古河電気工業 代表取締役兼執行役員専務 戦略本部長の宮本聡氏(撮影:榊水麗)

 古河電気工業(以下、古河電工)代表取締役兼執行役員専務の宮本聡氏は、本社戦略本部のトップも兼任する。不透明さを増す国際情勢やサステナブル経営の要請の中で、同社はどのような戦略を描いているのか。中長期における成長の鍵を握る、新規事業創出やデータセンター分野、エネルギー分野の取り組みを聞いた。

関税の影響は価格転嫁とサプライチェーン再編で対応

――技術や社会の変化に加え、米国関税措置や地政学的問題など、外部環境のリスクが顕在化しています。戦略立案と実行時に、どうやって対処していますか。

宮本聡氏(以下、敬称略) 米国関税措置に限ったことではありませんが、まずは、広く地政学的リスクに対応するため、情報収集の態勢を強化し分析を行っています。

 当社の米国関税措置への対応は、関税によるコストアップを価格転嫁で吸収することが基本です。その他、一部部材の調達先変更などサプライチェーンの見直しでコストアップを抑制しています。もちろん、価格改定はお客さまとの交渉になりますから楽観はできませんが、丁寧に説明を重ねています。

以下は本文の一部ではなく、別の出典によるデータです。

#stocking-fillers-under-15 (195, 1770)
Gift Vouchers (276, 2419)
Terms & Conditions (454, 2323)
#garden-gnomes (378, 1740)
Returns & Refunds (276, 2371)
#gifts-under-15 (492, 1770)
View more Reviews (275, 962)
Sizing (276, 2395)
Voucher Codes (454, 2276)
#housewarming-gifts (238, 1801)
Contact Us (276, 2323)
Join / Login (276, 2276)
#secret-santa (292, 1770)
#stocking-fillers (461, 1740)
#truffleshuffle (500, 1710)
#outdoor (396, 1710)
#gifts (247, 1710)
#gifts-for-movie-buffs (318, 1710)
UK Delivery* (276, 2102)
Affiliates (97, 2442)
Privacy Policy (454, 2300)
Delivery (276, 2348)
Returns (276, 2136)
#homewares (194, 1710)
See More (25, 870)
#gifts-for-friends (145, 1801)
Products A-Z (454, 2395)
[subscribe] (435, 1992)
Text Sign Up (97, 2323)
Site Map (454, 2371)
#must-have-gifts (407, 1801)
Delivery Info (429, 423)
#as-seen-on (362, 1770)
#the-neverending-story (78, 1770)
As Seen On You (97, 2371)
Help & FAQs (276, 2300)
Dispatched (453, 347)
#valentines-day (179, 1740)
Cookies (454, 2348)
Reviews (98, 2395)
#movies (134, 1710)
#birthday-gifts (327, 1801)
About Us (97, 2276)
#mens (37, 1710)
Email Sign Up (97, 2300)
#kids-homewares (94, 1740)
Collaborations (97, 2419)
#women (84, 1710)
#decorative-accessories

 短期的に米国内での生産にすぐさま移行することは考えていませんが、柔軟な生産体制の構築や部材調達先の複線化、現地パートナー企業との関係強化は進めております。通常この検討はサプライチェーンを担当する部門が中心となって進めますが、検討範囲が拡大して全社に影響が及ぶ場合は、戦略本部も関与します。

 ここで強調したいのは、価格転嫁が可能なのは「お客さまに選ばれる製品」を提供できているからこそ、という点です。